[[ DATA IN THIS EXERCISE open ]]

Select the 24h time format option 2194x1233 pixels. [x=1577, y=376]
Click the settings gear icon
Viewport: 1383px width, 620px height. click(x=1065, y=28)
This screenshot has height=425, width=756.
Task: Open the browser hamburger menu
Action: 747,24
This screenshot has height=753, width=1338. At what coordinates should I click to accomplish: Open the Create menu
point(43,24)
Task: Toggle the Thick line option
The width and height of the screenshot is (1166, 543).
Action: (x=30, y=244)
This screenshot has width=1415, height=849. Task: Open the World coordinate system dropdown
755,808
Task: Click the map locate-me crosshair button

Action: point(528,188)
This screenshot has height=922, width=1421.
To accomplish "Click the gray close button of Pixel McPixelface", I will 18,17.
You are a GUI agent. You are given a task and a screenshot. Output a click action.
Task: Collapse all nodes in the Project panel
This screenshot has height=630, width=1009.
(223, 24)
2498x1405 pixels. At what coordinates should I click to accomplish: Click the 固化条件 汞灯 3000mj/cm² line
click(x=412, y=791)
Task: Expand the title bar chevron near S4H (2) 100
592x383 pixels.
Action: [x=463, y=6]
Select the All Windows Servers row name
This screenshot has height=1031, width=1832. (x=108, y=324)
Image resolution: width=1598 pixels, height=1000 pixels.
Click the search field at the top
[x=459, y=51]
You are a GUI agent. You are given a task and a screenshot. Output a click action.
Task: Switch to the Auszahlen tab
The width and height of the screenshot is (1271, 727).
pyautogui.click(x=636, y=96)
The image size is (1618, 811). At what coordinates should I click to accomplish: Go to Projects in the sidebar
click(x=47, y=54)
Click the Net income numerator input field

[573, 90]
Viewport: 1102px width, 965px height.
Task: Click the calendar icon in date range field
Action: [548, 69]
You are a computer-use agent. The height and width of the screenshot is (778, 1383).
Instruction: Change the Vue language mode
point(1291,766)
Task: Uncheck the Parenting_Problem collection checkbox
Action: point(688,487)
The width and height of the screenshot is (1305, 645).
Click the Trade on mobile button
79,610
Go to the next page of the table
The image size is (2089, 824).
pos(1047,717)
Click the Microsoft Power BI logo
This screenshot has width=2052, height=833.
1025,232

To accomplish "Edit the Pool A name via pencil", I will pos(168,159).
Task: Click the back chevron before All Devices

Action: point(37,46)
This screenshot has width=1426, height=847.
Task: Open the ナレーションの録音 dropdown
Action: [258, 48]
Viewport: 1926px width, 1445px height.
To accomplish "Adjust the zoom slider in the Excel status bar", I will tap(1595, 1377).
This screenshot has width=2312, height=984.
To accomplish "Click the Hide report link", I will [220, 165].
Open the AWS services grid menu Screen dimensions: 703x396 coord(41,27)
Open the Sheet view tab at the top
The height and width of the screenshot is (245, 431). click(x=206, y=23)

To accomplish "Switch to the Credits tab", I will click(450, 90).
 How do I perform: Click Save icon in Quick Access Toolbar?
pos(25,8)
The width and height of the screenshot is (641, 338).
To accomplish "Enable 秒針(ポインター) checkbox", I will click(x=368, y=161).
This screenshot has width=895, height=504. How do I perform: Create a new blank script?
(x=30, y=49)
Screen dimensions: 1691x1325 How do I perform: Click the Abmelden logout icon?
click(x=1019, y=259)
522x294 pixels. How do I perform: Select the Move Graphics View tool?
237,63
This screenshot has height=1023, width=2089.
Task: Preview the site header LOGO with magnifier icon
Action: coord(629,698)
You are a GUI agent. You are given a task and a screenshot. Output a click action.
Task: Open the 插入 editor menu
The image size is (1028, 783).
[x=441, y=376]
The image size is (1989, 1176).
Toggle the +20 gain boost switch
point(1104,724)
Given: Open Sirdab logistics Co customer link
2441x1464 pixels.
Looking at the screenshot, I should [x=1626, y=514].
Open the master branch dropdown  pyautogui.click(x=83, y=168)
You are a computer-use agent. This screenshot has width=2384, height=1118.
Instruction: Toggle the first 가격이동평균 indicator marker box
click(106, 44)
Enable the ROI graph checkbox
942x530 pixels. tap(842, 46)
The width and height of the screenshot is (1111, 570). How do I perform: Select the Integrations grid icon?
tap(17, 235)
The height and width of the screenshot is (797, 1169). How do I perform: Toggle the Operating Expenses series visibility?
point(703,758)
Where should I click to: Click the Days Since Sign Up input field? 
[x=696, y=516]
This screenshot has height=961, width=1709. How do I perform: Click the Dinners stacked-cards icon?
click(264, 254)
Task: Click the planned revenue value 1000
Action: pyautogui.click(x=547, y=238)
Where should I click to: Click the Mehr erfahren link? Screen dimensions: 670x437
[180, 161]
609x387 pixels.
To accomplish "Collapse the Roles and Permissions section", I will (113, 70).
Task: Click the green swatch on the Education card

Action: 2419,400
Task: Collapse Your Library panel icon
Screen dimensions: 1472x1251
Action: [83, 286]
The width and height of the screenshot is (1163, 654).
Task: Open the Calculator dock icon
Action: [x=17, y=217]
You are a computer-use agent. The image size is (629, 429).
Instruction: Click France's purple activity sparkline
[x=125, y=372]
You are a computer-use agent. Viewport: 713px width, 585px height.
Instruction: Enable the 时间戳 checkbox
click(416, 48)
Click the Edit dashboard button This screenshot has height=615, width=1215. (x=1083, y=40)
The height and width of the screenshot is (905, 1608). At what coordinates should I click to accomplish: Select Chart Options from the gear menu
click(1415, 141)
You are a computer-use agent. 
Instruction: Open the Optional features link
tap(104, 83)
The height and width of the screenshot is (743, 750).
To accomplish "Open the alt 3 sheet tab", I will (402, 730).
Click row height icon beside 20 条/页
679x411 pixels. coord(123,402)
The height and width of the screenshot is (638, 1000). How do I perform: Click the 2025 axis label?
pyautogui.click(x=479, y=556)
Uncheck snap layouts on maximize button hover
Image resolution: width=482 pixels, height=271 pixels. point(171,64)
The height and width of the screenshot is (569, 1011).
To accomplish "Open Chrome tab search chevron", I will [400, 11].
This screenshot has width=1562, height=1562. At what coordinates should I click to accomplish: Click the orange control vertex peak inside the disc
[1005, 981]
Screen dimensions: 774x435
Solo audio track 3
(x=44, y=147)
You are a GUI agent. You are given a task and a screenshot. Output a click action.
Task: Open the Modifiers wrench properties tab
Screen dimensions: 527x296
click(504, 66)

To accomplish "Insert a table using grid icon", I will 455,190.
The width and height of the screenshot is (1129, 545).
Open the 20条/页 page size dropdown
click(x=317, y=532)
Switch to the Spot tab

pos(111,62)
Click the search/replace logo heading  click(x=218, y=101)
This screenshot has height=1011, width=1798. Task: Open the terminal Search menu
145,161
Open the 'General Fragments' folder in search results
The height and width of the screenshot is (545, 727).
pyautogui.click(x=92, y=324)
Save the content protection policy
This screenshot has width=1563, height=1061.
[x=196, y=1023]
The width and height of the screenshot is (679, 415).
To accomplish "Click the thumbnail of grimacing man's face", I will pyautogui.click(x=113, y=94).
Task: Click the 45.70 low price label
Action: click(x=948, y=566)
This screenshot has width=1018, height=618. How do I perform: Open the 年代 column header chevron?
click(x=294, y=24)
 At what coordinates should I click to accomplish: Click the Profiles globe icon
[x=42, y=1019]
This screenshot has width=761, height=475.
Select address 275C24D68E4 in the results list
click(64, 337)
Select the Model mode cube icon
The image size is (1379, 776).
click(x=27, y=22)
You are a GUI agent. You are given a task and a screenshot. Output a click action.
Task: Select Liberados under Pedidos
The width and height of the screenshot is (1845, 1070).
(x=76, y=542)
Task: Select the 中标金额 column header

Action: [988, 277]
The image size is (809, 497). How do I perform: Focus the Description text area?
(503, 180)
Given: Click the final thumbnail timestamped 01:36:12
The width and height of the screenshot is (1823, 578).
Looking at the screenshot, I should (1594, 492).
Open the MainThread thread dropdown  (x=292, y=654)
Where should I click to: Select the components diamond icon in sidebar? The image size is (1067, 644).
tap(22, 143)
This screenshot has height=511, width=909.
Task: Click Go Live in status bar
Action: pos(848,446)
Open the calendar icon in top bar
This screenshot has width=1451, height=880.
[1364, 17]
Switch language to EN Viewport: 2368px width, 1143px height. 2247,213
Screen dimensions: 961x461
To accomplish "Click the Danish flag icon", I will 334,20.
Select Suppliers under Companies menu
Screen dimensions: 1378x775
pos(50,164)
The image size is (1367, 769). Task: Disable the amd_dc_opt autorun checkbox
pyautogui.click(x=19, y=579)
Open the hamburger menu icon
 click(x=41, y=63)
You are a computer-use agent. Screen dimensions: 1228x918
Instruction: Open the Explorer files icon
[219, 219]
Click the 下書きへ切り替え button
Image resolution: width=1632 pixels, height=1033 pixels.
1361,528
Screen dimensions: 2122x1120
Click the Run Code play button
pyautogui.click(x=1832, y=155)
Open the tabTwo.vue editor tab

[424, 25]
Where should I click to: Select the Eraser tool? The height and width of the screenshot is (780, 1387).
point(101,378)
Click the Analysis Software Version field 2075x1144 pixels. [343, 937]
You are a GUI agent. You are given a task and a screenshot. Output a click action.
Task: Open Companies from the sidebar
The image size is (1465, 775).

[[ DATA IN THIS EXERCISE closed ]]

EXERCISE REQUIREMENTS — Please show every line above that includes the word "panel".

TASK ANSWER —
Task: Collapse all nodes in the Project panel
Task: Collapse Your Library panel icon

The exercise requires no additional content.